→ **Directions**: From the material below, list every line containing "will".
+-------+
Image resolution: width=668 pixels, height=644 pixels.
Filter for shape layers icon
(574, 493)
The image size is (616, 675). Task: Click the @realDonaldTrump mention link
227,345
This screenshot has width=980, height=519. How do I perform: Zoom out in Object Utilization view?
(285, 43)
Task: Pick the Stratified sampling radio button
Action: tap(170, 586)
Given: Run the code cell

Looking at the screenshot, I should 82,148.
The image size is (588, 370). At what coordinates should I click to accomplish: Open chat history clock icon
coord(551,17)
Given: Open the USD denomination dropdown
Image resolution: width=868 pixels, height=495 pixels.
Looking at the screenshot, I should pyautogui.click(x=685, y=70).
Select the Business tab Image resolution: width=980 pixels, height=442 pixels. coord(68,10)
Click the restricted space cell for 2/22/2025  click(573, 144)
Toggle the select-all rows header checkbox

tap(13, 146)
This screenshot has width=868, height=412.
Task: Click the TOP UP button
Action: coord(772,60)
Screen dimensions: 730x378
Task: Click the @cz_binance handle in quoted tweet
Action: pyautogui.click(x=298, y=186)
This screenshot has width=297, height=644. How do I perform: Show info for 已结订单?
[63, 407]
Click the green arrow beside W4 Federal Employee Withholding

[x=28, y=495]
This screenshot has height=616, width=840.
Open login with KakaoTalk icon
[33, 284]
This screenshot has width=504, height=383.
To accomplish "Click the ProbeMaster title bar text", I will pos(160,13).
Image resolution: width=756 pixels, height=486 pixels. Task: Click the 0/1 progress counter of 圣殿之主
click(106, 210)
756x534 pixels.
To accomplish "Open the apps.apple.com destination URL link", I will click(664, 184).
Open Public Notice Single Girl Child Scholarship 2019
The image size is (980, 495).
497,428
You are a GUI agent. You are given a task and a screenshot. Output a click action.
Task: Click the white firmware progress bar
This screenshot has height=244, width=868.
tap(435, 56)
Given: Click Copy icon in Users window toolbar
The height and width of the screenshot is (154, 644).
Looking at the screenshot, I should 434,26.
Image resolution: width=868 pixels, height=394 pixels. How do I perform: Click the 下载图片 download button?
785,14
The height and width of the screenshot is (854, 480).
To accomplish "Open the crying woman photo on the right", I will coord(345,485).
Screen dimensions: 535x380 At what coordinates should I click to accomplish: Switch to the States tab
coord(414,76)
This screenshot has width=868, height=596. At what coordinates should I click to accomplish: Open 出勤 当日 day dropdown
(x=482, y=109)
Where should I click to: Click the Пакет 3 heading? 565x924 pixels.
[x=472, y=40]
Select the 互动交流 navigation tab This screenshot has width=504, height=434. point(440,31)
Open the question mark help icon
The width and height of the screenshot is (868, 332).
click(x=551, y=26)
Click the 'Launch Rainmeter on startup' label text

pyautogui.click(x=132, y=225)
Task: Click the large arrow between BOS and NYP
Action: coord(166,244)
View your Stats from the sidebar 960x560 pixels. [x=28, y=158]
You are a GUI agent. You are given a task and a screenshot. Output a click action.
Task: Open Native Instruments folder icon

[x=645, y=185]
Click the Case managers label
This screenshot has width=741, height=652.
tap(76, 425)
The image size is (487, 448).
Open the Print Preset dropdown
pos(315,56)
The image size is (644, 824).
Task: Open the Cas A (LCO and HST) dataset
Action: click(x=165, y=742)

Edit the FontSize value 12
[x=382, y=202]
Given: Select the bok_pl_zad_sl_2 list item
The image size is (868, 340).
+-------+
→ **Task response**:
To accomplish "Click the ProbeMaster title bar text", I will pos(160,13).
To accomplish "Open the apps.apple.com destination URL link", I will click(664, 184).
To accomplish "Open the crying woman photo on the right", I will coord(345,485).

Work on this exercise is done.